• _DIRECTIVE A_:
The business process management excerpt below names the components that BPM solutions typically include. List every one of them.

==========

Integrating Business Process Management

November 10, 2004
Integrating Business Process Management

with Open Source JBoss jBPM

By John Koenig

Copyright © 2004 Riseforth, Inc.

All Rights Reserved

This document may not be published or reproduced in whole or in part without the prior written approval of Riseforth, Inc JBoss jBPM White Paper Copyright © 2004 Riseforth, Inc

Introduction

BPM (business process management) offers a programmatic structure for designing transactions and executing them using automated decisions, tasks and sequence flows. For example, an insurance company can use BPM to automate the steps involved in processing insurance claims. BPM solutions typically include three components: an engine that executes process definitions, services that allow the engine to interact with the outside world, and tools that aid process development and monitoring.

Although the notion of “workflow” and BPM have promised enterprise application integration for a number of years, their mainstream acceptance has been delayed by the lack of real standards, and more significantly by the enterprise software architectural model. There are literally hundreds of workflow and BPM products in the market typically selling for six-figure license fees, targeted at solving specific problems like document management or web services integration. No inexpensive alternative has been available to IT organizations and software vendors that would allow them to experiment with BPM. With a high cost of entry and the focus on BPM point solutions, developers choose to avoid the complications and risk of BPM and instead elect to code state and business logic directly into enterprise applications as usual.

==========

• _DIRECTIVE B_:
Lay out as a JSON list of strings, one string per line and with blank lines omitted, the part of the entries below that opens with the line containing "This screenshot has width=2576, height=1372. Describe" and closes with the line containing "(2354, 702).".

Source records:
==========

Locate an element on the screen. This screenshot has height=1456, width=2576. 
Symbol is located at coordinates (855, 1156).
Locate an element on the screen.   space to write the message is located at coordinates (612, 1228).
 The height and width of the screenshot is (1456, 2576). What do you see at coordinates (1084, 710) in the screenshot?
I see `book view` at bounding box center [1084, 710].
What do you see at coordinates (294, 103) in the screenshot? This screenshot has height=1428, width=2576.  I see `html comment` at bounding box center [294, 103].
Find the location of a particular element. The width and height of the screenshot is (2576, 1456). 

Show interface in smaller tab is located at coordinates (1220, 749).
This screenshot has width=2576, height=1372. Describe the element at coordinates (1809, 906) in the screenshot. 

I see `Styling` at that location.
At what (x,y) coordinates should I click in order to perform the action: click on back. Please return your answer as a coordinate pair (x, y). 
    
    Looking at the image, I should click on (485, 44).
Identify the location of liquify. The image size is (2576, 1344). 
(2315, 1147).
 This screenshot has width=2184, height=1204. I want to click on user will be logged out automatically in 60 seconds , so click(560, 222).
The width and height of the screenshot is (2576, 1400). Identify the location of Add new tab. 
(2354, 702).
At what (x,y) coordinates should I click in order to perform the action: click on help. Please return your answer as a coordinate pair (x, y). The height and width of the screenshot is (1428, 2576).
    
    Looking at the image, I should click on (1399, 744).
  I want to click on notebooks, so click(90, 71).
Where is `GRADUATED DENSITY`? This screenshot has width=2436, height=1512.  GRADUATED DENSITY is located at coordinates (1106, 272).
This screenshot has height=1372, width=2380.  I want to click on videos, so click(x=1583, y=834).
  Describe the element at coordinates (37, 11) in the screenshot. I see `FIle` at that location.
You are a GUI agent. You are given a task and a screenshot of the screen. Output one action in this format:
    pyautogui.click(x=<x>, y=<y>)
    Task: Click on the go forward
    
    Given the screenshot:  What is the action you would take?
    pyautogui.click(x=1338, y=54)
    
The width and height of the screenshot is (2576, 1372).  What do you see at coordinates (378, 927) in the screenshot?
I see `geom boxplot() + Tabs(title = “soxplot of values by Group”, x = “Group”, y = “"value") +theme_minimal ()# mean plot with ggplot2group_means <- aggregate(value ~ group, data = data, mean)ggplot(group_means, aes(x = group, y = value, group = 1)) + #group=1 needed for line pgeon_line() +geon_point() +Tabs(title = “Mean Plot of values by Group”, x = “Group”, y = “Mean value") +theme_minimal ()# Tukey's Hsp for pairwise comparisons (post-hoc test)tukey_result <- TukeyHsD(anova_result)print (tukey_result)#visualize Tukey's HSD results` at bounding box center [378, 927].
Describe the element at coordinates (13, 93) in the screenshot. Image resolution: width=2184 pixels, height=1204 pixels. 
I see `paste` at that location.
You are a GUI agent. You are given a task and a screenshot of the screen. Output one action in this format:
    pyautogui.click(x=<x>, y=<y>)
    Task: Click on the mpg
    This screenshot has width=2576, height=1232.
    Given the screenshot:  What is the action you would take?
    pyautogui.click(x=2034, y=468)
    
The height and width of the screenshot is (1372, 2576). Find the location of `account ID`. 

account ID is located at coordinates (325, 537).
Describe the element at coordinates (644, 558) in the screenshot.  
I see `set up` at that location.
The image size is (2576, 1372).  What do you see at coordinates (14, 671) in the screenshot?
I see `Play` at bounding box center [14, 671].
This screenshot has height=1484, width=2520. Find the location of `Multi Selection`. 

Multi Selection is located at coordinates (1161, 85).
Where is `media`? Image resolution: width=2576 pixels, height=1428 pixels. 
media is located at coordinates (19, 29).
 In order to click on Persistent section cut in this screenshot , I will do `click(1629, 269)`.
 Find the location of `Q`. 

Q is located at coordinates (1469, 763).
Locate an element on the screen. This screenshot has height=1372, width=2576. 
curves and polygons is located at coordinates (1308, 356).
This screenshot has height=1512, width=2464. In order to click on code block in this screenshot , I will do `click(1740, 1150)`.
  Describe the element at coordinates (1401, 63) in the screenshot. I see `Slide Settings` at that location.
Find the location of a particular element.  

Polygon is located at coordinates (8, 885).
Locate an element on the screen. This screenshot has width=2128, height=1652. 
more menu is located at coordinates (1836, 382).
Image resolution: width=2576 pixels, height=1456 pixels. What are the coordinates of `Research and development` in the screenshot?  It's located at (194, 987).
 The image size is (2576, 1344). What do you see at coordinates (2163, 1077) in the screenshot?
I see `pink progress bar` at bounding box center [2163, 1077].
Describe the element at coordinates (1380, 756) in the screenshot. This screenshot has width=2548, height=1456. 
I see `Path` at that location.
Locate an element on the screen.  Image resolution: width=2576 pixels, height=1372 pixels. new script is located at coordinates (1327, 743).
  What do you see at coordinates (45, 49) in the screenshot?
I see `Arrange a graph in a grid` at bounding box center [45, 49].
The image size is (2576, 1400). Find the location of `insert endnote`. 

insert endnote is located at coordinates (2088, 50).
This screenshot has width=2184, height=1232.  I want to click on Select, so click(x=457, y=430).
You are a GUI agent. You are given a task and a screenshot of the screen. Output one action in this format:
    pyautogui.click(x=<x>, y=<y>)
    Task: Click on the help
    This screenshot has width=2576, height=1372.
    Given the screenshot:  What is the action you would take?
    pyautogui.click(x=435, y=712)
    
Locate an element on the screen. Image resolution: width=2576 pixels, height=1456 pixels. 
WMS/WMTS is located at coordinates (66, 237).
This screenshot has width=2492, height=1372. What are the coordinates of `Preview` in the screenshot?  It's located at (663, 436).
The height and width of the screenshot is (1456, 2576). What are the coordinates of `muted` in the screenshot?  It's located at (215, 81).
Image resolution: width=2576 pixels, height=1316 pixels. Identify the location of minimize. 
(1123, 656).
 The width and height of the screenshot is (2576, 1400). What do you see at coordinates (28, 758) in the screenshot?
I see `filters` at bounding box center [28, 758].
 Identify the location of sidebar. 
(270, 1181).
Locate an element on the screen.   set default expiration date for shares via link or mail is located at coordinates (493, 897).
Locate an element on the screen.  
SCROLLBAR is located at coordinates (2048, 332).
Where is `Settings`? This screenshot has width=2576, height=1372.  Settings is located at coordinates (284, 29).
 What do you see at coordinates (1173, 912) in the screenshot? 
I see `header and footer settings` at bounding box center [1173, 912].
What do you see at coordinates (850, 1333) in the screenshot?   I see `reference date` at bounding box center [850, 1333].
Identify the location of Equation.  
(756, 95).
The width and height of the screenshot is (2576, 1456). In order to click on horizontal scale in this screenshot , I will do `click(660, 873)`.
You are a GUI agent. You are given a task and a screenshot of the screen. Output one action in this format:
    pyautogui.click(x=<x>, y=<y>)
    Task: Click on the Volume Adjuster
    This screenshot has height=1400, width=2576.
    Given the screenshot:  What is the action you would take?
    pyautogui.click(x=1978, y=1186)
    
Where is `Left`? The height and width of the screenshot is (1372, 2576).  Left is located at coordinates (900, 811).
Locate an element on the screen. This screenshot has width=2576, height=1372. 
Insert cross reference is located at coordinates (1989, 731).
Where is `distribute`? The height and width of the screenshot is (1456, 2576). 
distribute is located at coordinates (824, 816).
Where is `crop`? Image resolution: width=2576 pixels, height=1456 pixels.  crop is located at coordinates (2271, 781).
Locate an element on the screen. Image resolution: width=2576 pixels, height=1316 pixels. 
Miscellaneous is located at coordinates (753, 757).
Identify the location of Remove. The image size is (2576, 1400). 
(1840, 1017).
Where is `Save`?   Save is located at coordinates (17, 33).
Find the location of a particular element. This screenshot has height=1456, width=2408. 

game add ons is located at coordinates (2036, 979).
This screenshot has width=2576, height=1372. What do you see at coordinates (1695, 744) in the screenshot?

==========

• _CORRECT ANSWER A_:
- An engine that executes process definitions
- Services that allow the engine to interact with the outside world
- Tools that aid process development and monitoring

• _CORRECT ANSWER B_:
[
  "This screenshot has width=2576, height=1372. Describe the element at coordinates (1809, 906) in the screenshot. ",
  "I see `Styling` at that location.",
  "At what (x,y) coordinates should I click in order to perform the action: click on back. Please return your answer as a coordinate pair (x, y). ",
  "    Looking at the image, I should click on (485, 44).",
  "Identify the location of liquify. The image size is (2576, 1344). ",
  "(2315, 1147).",
  " This screenshot has width=2184, height=1204. I want to click on user will be logged out automatically in 60 seconds , so click(560, 222).",
  "The width and height of the screenshot is (2576, 1400). Identify the location of Add new tab. ",
  "(2354, 702)."
]